GIVEN REQUEST →
Starting with the line that contains "Where should I click to: Select the Vin" and going on through the line that contains "click(570, 154)", write those lines out again, substituting "component" for "resistor" and changing nothing else.

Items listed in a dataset
START

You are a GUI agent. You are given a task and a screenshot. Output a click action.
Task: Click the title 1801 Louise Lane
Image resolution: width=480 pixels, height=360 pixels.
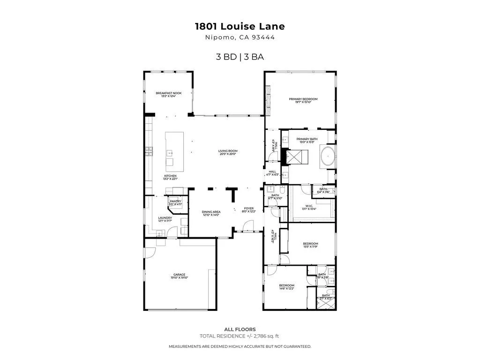click(240, 27)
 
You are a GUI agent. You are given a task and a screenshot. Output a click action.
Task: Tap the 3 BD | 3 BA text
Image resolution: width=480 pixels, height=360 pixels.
click(240, 57)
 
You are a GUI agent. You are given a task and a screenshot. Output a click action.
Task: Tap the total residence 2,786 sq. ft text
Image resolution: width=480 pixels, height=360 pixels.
click(240, 336)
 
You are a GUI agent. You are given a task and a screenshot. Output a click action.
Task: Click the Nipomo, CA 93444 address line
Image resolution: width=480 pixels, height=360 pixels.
click(240, 38)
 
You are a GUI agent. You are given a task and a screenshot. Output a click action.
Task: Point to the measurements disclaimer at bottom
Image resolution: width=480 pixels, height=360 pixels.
click(240, 346)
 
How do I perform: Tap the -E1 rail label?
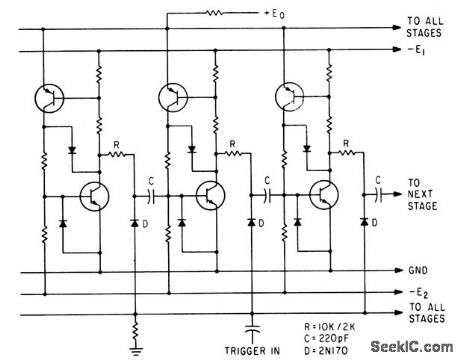click(x=419, y=51)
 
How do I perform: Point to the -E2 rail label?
click(x=419, y=292)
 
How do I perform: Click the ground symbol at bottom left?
click(x=137, y=348)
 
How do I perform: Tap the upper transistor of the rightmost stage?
click(x=290, y=98)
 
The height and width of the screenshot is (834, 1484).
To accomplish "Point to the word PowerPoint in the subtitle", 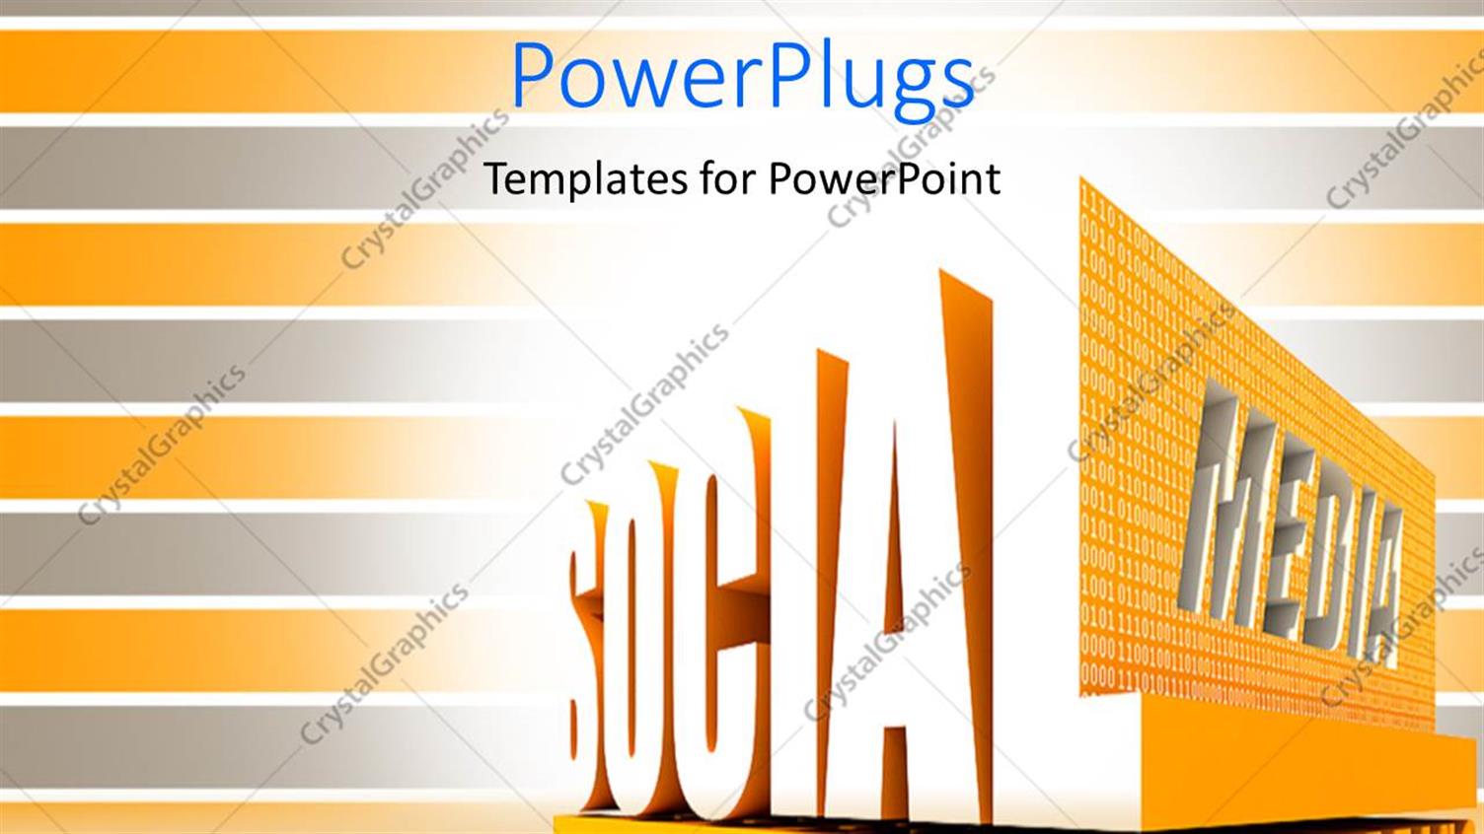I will pos(884,179).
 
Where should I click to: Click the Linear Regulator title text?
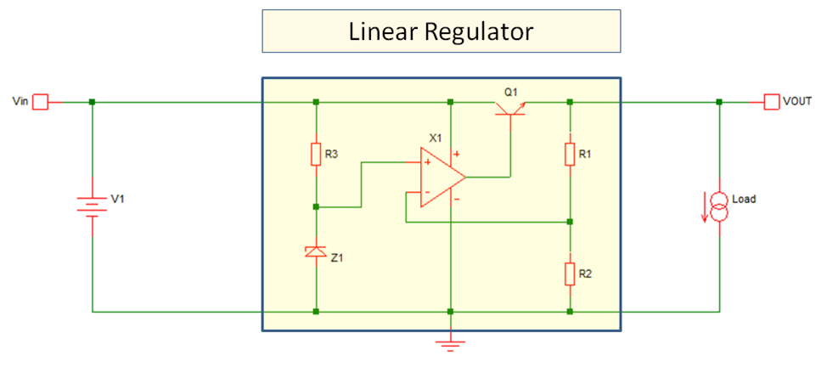click(441, 32)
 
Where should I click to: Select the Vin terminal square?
click(40, 102)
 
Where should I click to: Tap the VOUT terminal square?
click(771, 102)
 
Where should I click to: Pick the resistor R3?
click(316, 154)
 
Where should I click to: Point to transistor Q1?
click(510, 106)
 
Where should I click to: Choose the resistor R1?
click(570, 154)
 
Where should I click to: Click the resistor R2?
click(570, 274)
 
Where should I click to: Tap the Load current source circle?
click(720, 206)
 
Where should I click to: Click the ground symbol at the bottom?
click(451, 342)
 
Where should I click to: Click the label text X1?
click(436, 137)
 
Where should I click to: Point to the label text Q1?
click(509, 88)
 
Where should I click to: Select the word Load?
click(744, 200)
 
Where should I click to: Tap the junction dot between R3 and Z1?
click(316, 206)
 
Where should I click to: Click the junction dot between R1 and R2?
click(570, 223)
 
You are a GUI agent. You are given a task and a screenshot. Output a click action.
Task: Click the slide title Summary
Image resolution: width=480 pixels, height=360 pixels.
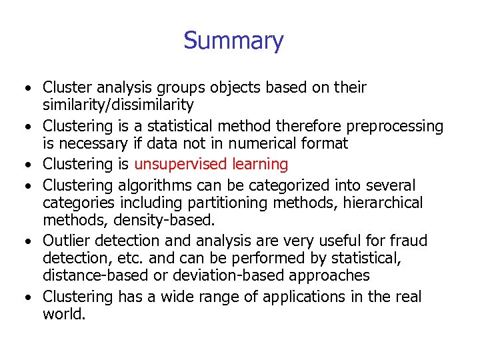(233, 41)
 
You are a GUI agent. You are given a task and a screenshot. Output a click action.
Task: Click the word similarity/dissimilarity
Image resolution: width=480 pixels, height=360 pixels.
(118, 105)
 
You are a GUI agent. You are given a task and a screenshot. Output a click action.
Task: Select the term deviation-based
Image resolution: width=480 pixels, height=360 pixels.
(218, 275)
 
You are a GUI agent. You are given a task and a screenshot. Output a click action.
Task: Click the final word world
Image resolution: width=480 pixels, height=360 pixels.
(63, 313)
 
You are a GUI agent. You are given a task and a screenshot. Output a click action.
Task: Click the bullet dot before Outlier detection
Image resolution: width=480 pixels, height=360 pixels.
(31, 241)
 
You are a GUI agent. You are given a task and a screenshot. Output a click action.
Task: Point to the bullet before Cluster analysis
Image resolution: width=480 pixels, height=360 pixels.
(31, 89)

END

RESULT →
Where should I click to: Select the Vin terminal square?
click(40, 102)
 
Where should I click to: Tap the VOUT terminal square?
click(771, 102)
 
Where should I click to: Pick the component R3?
click(316, 154)
 
Where should I click to: Point to transistor Q1?
click(510, 106)
 
Where should I click to: Choose the component R1?
click(570, 154)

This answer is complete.